## CONSIGNE
D'après le texte sur le codage des expressions faciales des bébés, combien de temps faut-il environ pour coder trois minutes de vidéo ?

## TEXTE EXTRAIT
######

Une fois les vidéos sélectionnées, reste à trouver un moyen d’analyser objectivement les expressions faciales de ces petits cobayes. En voilà une autre paire de manches ! Car pour conserver une rigueur scientifique et méthodologique, il est nécessaire que le système de cotation des expressions faciales soit solide et suffisamment fiable. Et surtout, qu’il donne lieu à des résultats similaires quelle que soit la personne « qui se colle » au codage (oui, je dis bien « qui se colle » car coder des vidéos, seconde par seconde est un travail de fourmi obsessionnelle ascendant geek). C’est ce qu’on appelle de la micro-analyse. Avec l’aide de mon directeur de recherche, j’ai donc construit une grille qui me permet de décortiquer les expressions faciales de ces bébés. Mais que contient cette grille ? 3 grandes parties : 1/ les sourcils : sont-ils haussés, froncés ou neutres ?, 2/ la bouche : est-elle fermée, ouverte, souriante… ? 3/ Les yeux : sont-ils ouverts, fermés, mi-clos… ? L’idée est de coder ces trois parties du visage indépendamment les unes des autres. Je commence par coder les sourcils, puis les yeux et enfin la bouche. Sachant que 45 minutes environ sont nécessaires pour coder trois minutes de vidéos, que chaque vidéo doit être codée trois fois (une fois pour chaque région du visage) et qu’il y a une quinzaine de vidéos à coder, faites le calcul !. Après quoi il me reste à combiner l’ensemble de ces trois parties et à observer quelle expression faciale émerge : s’agit-il d’une expression de plaisir ? De déplaisir ? De douleur ? De dégoût ? Une question doit vous brûler les lèvres : « mais, Héloïse, pourquoi te compliquer ainsi la vie en décomposant chaque visage en trois parties alors qu’il te suffirait de coder chaque expression dans sa globalité ?? ». Et vous avez raison ! C’est tout l’art de la recherche. Décomposer le visage en trois parties permet de gagner en précision et en fiabilité. Le chercheur est dans la précision d’un chirurgien. Son truc, ce sont les détails des détails des détails. Et puis, reconstruire l’émotion globale à partir des éléments qui la composent permet ne pas être accusé de codage subjectif.

######

## DONNÉES FOURNIES
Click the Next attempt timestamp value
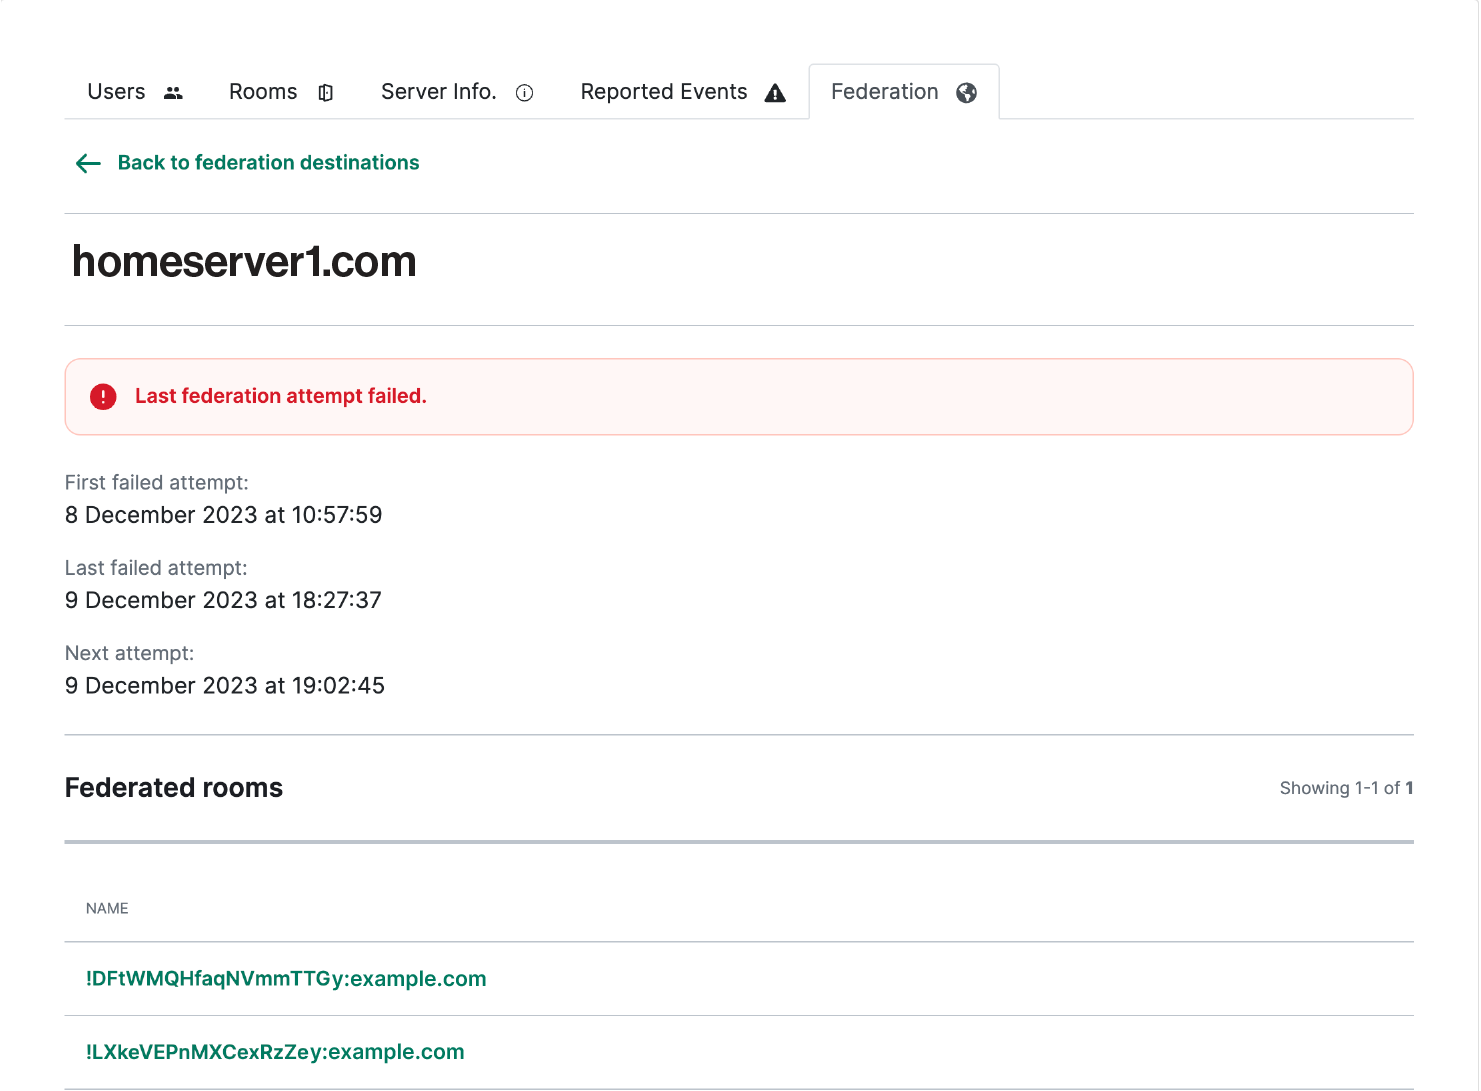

######

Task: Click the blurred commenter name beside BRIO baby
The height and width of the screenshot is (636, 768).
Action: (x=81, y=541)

######

## SOLUTION
Environ 45 minutes.